*** INPUT RECORDS ***
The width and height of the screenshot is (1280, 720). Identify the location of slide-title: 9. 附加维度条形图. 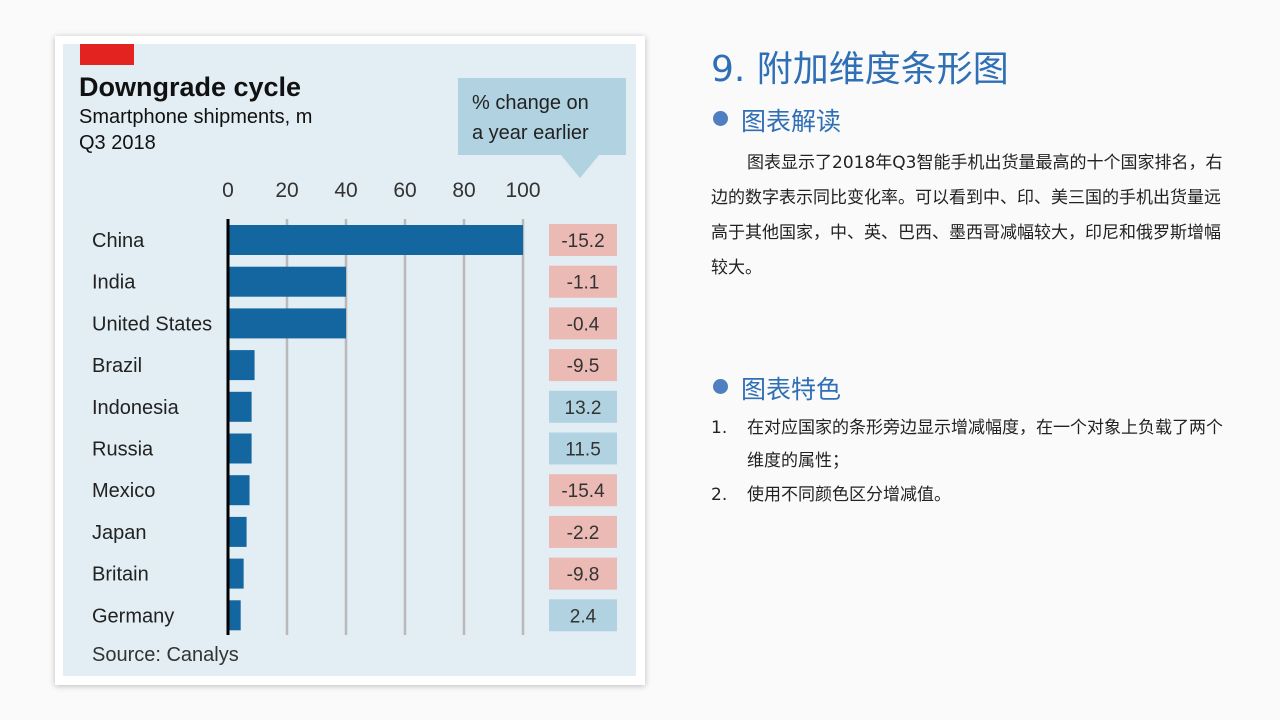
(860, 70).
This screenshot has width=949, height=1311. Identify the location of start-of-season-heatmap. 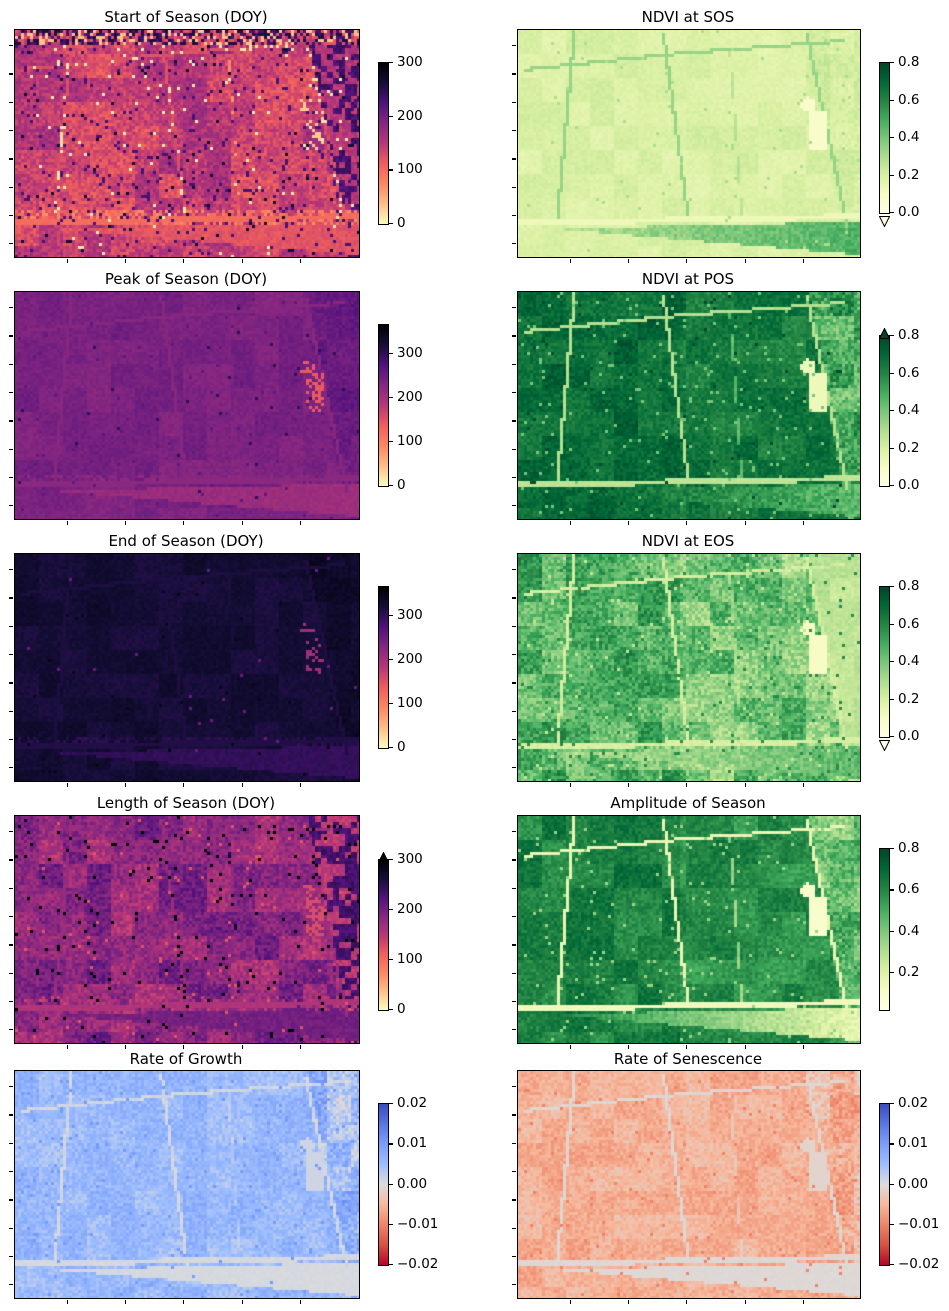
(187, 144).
*** End of INPUT RECORDS ***
*** INPUT RECORDS ***
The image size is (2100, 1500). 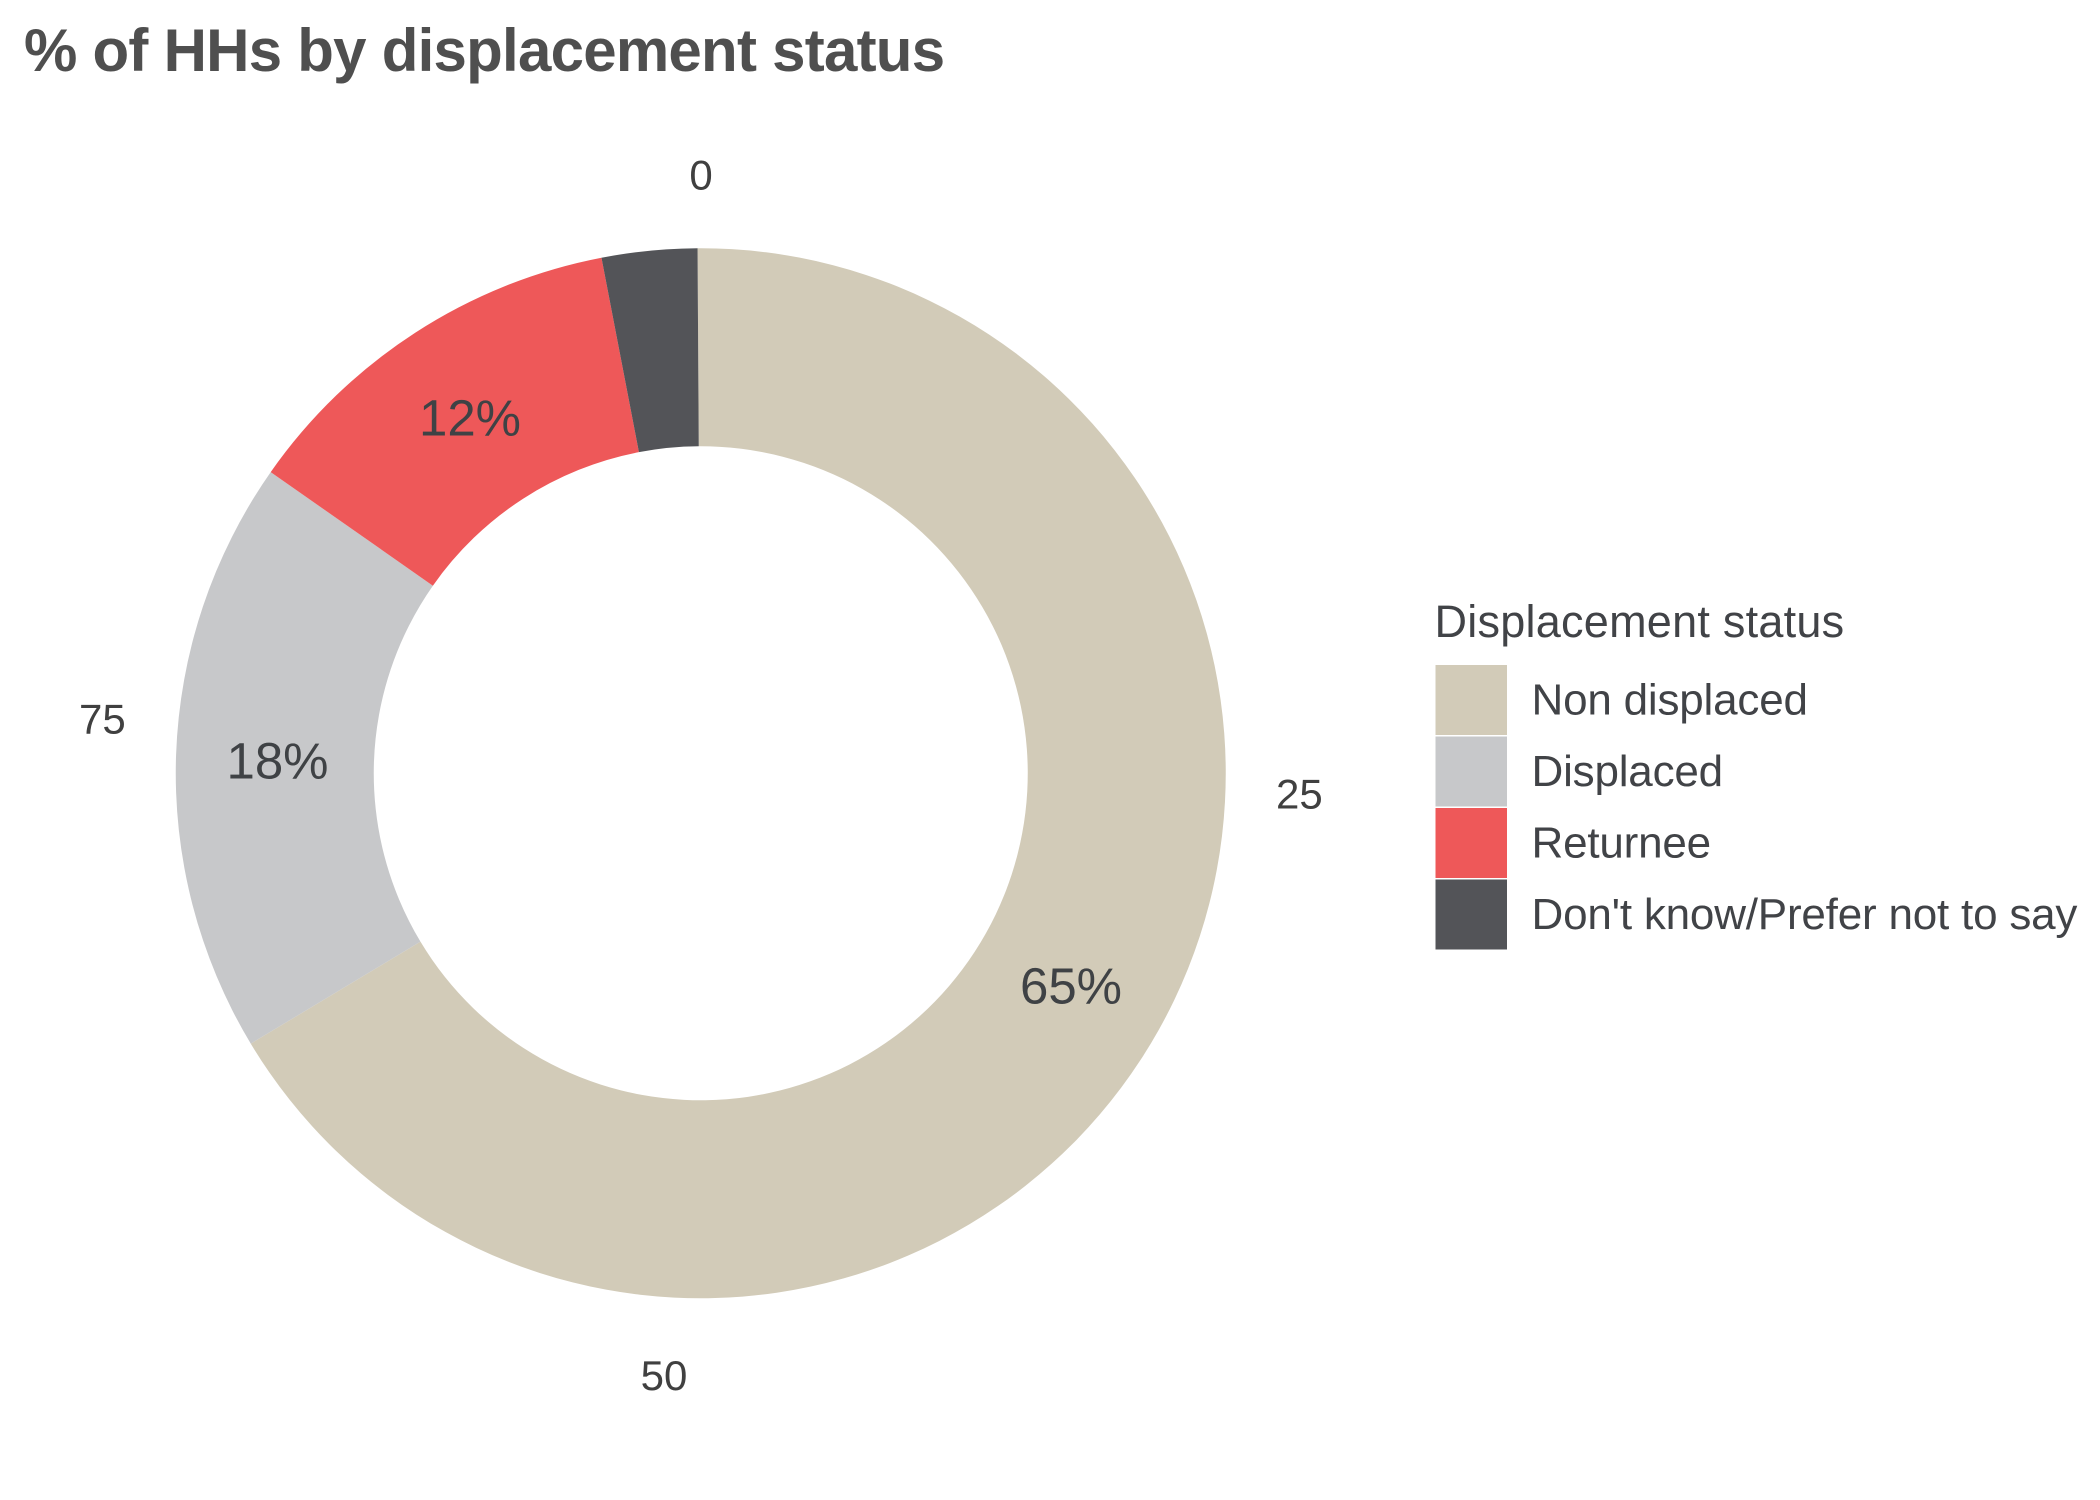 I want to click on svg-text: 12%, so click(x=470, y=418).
*** End of INPUT RECORDS ***
WHAT TO DO: Starting at the line that contains "The width and" and ending at the line that contains "(187, 144).", reproduce those lines of the records, requests included. Scale each coordinate in the answers by 0.35 and round to the nearest whole number, with halves rounding up, but keep the requests' numbers unchanged and leave out the pictures.

SOLUTION TO THIS EXERCISE:
The width and height of the screenshot is (1280, 720). Identify the location of slide-title: 9. 附加维度条形图. 
(301, 25).
This screenshot has width=949, height=1311. Identify the location of start-of-season-heatmap. 
(65, 50).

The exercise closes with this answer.